Concluons avec le sage, qu'" en tout cela le résultat est incertain, mais nous nous décid[er]ons néanmoins à [ré] entreprendre. " (c)
Jean-Nicolas Clamanges
Laurent Albarracin, L'Herbier lunatique, Rougerie, 2020, 58 p. 12 €
(a) Préface de 1674 à ses Œuvres en trois volumes.
(b) De l'image, éditions de l'Attente, 2007. Un premier état est publié sur le site de Pierre Campion.

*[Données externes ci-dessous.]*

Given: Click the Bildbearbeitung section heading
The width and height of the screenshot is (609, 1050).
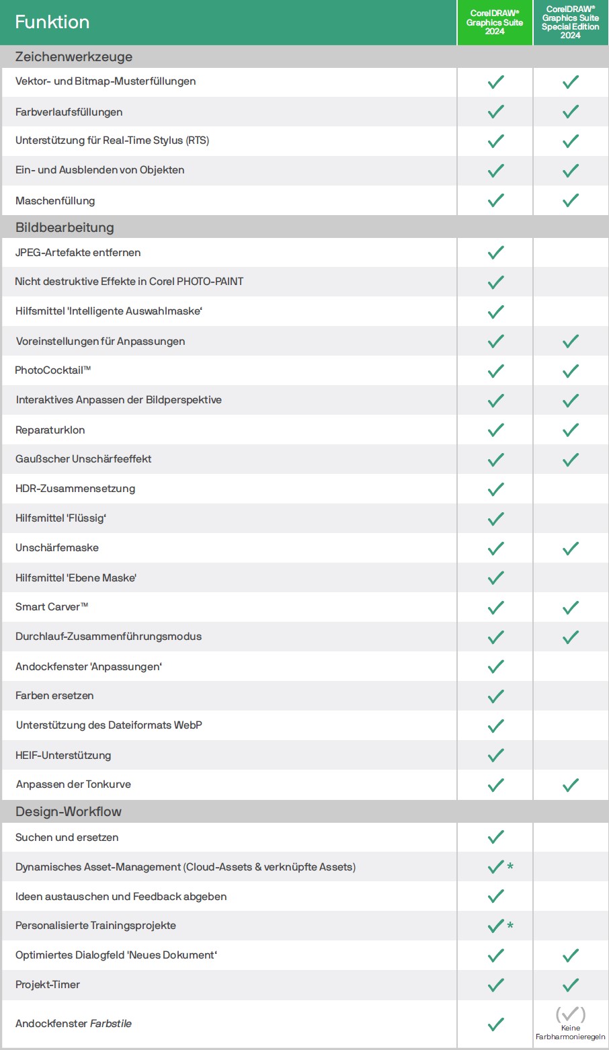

(c) Sénèque, Des bienfaits, iv, 33, 2.

Extraits

Ajoutez une pierre dans le ruisseau
et rien n'est changé
sauf l'expérience rajeunie
d'un pas de géant
le cours des choses
dévié dans les choses (premier poème)
*
Toute la mer est une paupière
qui bat contre un grain de sable
Les oiseaux avec leur feuille universelle
récompensent des blessures (p. 17)
*
La goutte d'eau qui se détache
tombe de la lenteur dans la vitesse
comme le fruit mûrit
longuement sa chute
et comme la vie prépare
l'impromptu (p. 21)
*
Le vent se déchire
grâce aux feuilles des arbres
Elles sont les petites mains qu'il emprunte
pour qu'elles le déchirent (p. 26)
*
L'herbe qui pousse
entre ce qui n'existe pas
le démolit
lent moulin
illuminé par
son bief (p. 55)
*
Dans l'emportement du ruisseau
qui passe sur les pierres
comme une aile
comme un couteau qui racle
c'est le même qui change et ne change pas
et s'en trouve décapé (dernier poème)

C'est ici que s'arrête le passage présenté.